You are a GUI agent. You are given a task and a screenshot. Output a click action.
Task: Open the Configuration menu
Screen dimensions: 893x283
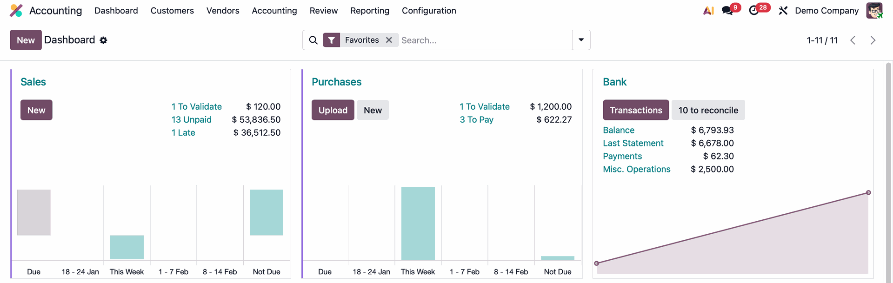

------

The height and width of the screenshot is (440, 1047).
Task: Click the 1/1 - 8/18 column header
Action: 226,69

------

Work instructions
All lines in the data above from the one with "Task: Open the Configuration menu" through the one with "Screen dimensions: 893x283" must be repeated exactly, and no others.

Solution
Task: Open the Configuration menu
Screen dimensions: 893x283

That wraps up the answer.